# [TASK TO COMPLETE]
From the first line of the records through the line containing "Open a SQL script file", retype every line exactly and nothing else.

# [RECORDS SUPPLIED]
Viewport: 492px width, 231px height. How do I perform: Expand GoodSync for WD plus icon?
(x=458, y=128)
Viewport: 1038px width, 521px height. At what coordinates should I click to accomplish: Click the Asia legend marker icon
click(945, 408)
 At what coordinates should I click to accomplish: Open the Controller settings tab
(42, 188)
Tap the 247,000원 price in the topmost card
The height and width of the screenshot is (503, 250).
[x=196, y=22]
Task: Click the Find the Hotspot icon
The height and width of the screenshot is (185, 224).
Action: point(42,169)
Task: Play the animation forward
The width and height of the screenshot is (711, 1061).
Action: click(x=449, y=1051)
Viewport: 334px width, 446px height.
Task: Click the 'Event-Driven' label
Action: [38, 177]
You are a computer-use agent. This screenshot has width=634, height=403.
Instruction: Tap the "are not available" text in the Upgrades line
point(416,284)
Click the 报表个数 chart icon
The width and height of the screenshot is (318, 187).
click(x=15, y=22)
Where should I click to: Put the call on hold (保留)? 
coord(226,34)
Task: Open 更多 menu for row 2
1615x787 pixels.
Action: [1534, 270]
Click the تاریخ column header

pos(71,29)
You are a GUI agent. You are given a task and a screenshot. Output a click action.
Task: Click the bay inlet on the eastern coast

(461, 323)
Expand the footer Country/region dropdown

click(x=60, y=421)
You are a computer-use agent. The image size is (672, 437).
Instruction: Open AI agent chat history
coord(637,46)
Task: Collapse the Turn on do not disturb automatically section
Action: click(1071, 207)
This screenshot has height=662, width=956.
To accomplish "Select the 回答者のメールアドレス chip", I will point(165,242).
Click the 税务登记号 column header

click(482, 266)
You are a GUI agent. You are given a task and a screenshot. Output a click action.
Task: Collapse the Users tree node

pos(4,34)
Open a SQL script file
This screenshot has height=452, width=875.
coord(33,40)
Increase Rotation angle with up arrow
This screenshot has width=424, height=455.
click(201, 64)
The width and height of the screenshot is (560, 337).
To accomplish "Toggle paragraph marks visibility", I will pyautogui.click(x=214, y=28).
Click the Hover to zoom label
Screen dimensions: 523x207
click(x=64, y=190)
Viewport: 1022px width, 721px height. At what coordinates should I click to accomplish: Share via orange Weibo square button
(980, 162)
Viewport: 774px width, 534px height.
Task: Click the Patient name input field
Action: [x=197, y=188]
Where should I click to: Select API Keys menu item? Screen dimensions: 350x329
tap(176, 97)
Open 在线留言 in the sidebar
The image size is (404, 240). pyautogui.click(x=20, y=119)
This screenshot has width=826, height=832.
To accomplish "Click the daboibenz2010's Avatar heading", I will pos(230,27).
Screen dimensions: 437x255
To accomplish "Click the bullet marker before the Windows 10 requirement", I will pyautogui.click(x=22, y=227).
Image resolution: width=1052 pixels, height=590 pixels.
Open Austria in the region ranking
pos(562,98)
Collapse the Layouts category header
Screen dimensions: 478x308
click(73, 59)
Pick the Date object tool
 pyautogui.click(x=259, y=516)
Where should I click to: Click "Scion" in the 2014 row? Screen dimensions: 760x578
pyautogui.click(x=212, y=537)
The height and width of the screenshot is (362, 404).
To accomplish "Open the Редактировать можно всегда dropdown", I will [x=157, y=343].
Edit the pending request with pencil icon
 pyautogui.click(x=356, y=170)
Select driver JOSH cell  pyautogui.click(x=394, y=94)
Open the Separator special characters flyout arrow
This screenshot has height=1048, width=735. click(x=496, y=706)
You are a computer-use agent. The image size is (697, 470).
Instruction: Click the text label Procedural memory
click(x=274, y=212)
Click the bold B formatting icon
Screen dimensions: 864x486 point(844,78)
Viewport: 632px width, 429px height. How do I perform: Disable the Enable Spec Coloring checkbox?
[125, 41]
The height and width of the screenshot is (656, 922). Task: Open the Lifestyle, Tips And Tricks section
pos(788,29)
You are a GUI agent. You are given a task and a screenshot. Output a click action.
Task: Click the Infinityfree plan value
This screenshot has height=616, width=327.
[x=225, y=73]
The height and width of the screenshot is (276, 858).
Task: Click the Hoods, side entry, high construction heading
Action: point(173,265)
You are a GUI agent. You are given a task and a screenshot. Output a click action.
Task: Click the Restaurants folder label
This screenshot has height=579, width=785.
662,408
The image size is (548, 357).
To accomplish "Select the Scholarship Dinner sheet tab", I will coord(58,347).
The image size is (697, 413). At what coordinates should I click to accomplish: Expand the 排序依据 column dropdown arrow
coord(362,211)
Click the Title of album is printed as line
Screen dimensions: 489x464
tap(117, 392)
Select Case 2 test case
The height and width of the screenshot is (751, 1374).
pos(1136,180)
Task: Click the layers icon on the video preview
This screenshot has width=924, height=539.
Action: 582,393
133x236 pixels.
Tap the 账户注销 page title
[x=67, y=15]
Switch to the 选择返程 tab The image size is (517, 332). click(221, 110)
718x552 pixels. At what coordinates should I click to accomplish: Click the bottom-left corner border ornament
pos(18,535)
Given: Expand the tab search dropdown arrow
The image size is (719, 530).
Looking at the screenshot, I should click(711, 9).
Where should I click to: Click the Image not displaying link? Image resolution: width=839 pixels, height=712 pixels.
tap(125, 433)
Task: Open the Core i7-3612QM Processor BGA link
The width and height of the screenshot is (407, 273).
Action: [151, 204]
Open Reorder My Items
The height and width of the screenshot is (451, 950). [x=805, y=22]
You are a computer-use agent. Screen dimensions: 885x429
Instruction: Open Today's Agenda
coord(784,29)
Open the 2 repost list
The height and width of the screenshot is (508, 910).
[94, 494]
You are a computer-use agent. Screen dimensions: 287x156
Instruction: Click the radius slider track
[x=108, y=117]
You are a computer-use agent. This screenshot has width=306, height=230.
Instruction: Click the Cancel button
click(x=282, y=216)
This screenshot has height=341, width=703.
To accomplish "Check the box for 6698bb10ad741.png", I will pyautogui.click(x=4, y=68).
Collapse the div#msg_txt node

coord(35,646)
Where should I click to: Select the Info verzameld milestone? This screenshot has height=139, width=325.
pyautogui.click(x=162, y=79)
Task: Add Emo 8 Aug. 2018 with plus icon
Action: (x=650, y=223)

# [SOLVED PROBLEM]
Viewport: 492px width, 231px height. How do I perform: Expand GoodSync for WD plus icon?
(x=458, y=128)
Viewport: 1038px width, 521px height. At what coordinates should I click to accomplish: Click the Asia legend marker icon
click(945, 408)
 At what coordinates should I click to accomplish: Open the Controller settings tab
(42, 188)
Tap the 247,000원 price in the topmost card
The height and width of the screenshot is (503, 250).
[x=196, y=22]
Task: Click the Find the Hotspot icon
The height and width of the screenshot is (185, 224).
Action: point(42,169)
Task: Play the animation forward
The width and height of the screenshot is (711, 1061).
Action: click(x=449, y=1051)
Viewport: 334px width, 446px height.
Task: Click the 'Event-Driven' label
Action: [38, 177]
You are a computer-use agent. This screenshot has width=634, height=403.
Instruction: Tap the "are not available" text in the Upgrades line
point(416,284)
Click the 报表个数 chart icon
The width and height of the screenshot is (318, 187).
click(x=15, y=22)
Where should I click to: Put the call on hold (保留)? 
coord(226,34)
Task: Open 更多 menu for row 2
1615x787 pixels.
Action: [1534, 270]
Click the تاریخ column header

pos(71,29)
You are a GUI agent. You are given a task and a screenshot. Output a click action.
Task: Click the bay inlet on the eastern coast

(461, 323)
Expand the footer Country/region dropdown

click(x=60, y=421)
You are a computer-use agent. The image size is (672, 437).
Instruction: Open AI agent chat history
coord(637,46)
Task: Collapse the Turn on do not disturb automatically section
Action: click(1071, 207)
This screenshot has height=662, width=956.
To accomplish "Select the 回答者のメールアドレス chip", I will point(165,242).
Click the 税务登记号 column header

click(482, 266)
You are a GUI agent. You are given a task and a screenshot. Output a click action.
Task: Collapse the Users tree node

pos(4,34)
Open a SQL script file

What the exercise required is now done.